**Task directions:** The answer must restate every record word for word.

**Dataset content:**
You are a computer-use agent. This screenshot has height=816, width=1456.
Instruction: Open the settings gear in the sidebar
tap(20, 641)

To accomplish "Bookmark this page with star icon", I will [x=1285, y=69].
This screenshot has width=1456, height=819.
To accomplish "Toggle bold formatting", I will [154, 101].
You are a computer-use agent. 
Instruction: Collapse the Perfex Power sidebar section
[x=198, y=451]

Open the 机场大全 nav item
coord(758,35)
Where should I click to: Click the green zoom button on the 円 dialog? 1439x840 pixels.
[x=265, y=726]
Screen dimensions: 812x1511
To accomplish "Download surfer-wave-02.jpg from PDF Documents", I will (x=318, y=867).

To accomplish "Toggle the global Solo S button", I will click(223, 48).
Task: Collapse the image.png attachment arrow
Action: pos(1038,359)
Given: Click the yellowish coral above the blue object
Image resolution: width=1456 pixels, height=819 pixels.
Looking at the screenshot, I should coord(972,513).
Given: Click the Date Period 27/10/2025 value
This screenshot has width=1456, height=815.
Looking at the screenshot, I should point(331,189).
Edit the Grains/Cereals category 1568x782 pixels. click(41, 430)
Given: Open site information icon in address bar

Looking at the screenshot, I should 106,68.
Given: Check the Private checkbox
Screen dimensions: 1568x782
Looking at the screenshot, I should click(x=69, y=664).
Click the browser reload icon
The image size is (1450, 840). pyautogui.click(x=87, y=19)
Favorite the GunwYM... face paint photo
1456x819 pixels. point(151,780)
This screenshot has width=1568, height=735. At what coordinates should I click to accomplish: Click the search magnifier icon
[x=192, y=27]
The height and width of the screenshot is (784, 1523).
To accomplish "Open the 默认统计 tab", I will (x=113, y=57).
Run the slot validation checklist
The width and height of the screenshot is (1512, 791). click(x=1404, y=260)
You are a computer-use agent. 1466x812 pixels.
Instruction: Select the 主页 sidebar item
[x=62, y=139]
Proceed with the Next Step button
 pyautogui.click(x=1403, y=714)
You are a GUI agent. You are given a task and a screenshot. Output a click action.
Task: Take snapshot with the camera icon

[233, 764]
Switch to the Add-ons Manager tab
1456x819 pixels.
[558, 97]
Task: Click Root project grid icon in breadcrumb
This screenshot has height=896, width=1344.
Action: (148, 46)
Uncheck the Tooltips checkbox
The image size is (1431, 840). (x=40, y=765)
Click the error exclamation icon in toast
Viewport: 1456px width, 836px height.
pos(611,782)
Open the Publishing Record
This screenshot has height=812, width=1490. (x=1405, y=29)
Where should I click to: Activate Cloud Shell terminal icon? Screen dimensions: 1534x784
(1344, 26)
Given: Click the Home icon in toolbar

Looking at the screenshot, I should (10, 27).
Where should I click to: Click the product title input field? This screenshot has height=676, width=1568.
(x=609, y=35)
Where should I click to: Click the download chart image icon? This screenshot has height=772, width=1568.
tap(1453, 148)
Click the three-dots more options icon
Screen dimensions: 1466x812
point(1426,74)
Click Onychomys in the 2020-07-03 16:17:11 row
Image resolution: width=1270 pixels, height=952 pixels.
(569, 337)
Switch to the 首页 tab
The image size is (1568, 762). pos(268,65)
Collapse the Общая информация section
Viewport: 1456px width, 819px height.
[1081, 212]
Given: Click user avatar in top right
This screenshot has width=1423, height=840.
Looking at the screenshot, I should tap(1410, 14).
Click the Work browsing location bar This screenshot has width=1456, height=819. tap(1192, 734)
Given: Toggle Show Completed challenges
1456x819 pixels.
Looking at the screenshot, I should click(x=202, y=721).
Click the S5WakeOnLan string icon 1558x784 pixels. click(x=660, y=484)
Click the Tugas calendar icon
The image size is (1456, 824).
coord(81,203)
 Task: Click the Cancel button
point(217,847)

**The completed task:**
You are a computer-use agent. This screenshot has height=816, width=1456.
Instruction: Open the settings gear in the sidebar
tap(20, 641)

To accomplish "Bookmark this page with star icon", I will [x=1285, y=69].
This screenshot has width=1456, height=819.
To accomplish "Toggle bold formatting", I will [154, 101].
You are a computer-use agent. 
Instruction: Collapse the Perfex Power sidebar section
[x=198, y=451]

Open the 机场大全 nav item
coord(758,35)
Where should I click to: Click the green zoom button on the 円 dialog? 1439x840 pixels.
[x=265, y=726]
Screen dimensions: 812x1511
To accomplish "Download surfer-wave-02.jpg from PDF Documents", I will (x=318, y=867).

To accomplish "Toggle the global Solo S button", I will click(223, 48).
Task: Collapse the image.png attachment arrow
Action: pos(1038,359)
Given: Click the yellowish coral above the blue object
Image resolution: width=1456 pixels, height=819 pixels.
Looking at the screenshot, I should coord(972,513).
Given: Click the Date Period 27/10/2025 value
This screenshot has width=1456, height=815.
Looking at the screenshot, I should point(331,189).
Edit the Grains/Cereals category 1568x782 pixels. click(41, 430)
Given: Open site information icon in address bar

Looking at the screenshot, I should 106,68.
Given: Check the Private checkbox
Screen dimensions: 1568x782
Looking at the screenshot, I should click(x=69, y=664).
Click the browser reload icon
The image size is (1450, 840). pyautogui.click(x=87, y=19)
Favorite the GunwYM... face paint photo
1456x819 pixels. point(151,780)
This screenshot has width=1568, height=735. At what coordinates should I click to accomplish: Click the search magnifier icon
[x=192, y=27]
The height and width of the screenshot is (784, 1523).
To accomplish "Open the 默认统计 tab", I will (x=113, y=57).
Run the slot validation checklist
The width and height of the screenshot is (1512, 791). click(x=1404, y=260)
You are a computer-use agent. 1466x812 pixels.
Instruction: Select the 主页 sidebar item
[x=62, y=139]
Proceed with the Next Step button
 pyautogui.click(x=1403, y=714)
You are a GUI agent. You are given a task and a screenshot. Output a click action.
Task: Take snapshot with the camera icon

[233, 764]
Switch to the Add-ons Manager tab
1456x819 pixels.
[558, 97]
Task: Click Root project grid icon in breadcrumb
This screenshot has height=896, width=1344.
Action: (148, 46)
Uncheck the Tooltips checkbox
The image size is (1431, 840). (x=40, y=765)
Click the error exclamation icon in toast
Viewport: 1456px width, 836px height.
pos(611,782)
Open the Publishing Record
This screenshot has height=812, width=1490. (x=1405, y=29)
Where should I click to: Activate Cloud Shell terminal icon? Screen dimensions: 1534x784
(1344, 26)
Given: Click the Home icon in toolbar

Looking at the screenshot, I should (10, 27).
Where should I click to: Click the product title input field? This screenshot has height=676, width=1568.
(x=609, y=35)
Where should I click to: Click the download chart image icon? This screenshot has height=772, width=1568.
tap(1453, 148)
Click the three-dots more options icon
Screen dimensions: 1466x812
point(1426,74)
Click Onychomys in the 2020-07-03 16:17:11 row
Image resolution: width=1270 pixels, height=952 pixels.
(569, 337)
Switch to the 首页 tab
The image size is (1568, 762). pos(268,65)
Collapse the Общая информация section
Viewport: 1456px width, 819px height.
[1081, 212]
Given: Click user avatar in top right
This screenshot has width=1423, height=840.
Looking at the screenshot, I should tap(1410, 14).
Click the Work browsing location bar This screenshot has width=1456, height=819. tap(1192, 734)
Given: Toggle Show Completed challenges
1456x819 pixels.
Looking at the screenshot, I should click(x=202, y=721).
Click the S5WakeOnLan string icon 1558x784 pixels. click(x=660, y=484)
Click the Tugas calendar icon
The image size is (1456, 824).
coord(81,203)
 Task: Click the Cancel button
point(217,847)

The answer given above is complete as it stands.